Le troupeau de chevaux, séduit par l’apparent pouvoir, la richesse et l’illusoire liberté, se plia en confiance aux volontés de Lilith. Cette hôte discrète et déterminée n’avait-elle pas déjà commencé à les accueillir et à les phagocyter dans son piège depuis un bon moment ? Elle les faisait travailler pour son compte sans jamais éveiller leur attention. Elle tirait silencieusement toutes les ficelles, elle était capable de les amener à se fâcher avec tout élément subversif, aussi proche d’eux soit-il. Son dessein machiavélique? Les éloigner de tout individu qui verrait clair dans son petit manège. Les chevaux croyaient servir leur propre intérêt, mais en vérité, ils servaient celui de Lilith. Elle régnait en despote, discrètement mais sûrement.
Un cheval cependant, plus incrédule que les autres, tenta de semer le doute et d’organiser une révolte, en abordant avec son troupeau la question de la liberté et de la dignité. Mais Lilith la diabolique était rompue à cette éventualité. N’est-ce pas ruse des tyrans que d’abêtir leurs sujets?

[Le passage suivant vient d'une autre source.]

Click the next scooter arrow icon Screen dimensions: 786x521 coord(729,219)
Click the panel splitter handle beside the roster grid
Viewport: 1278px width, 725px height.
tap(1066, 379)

Elle sema la discorde parmi eux, elle récompensa ceux qui lui restaient loyaux, et bien entendu tenta de punir et brimer, en écartant ceux qui osaient douter.
La liberté est un leurre, La liberté est un leurre, La liberté est un leurre… répétait-elle dans sa démence, inlassablement, pour ponctuer toutes ses phrases.
Dans mon ordre, vous aurez votre place, votre rôle, et en contrepartie je vous protègerai des dangers et des loups du dehors.
Ainsi, Lilith la machiavélique a-t-elle réussi tant bien que mal à maintenir son pouvoir, non par la force brute, mais par la manipulation, la division, et en faisant croire à chacun de ses esclaves que leur servitude était leur propre choix, pour leur bien.
Ma morale de cette fable :
Dans le jeu du pouvoir, il est sage de convaincre les autres que leur servitude, c’est leur liberté.
La véritable force n’est pas dans l’asservissement visible, mais dans la domination des esprits et des volontés.
Que ceux qui cherchent la rébellion sachent que la liberté est un luxe que seul le maître peut se permettre de donner ou de reprendre.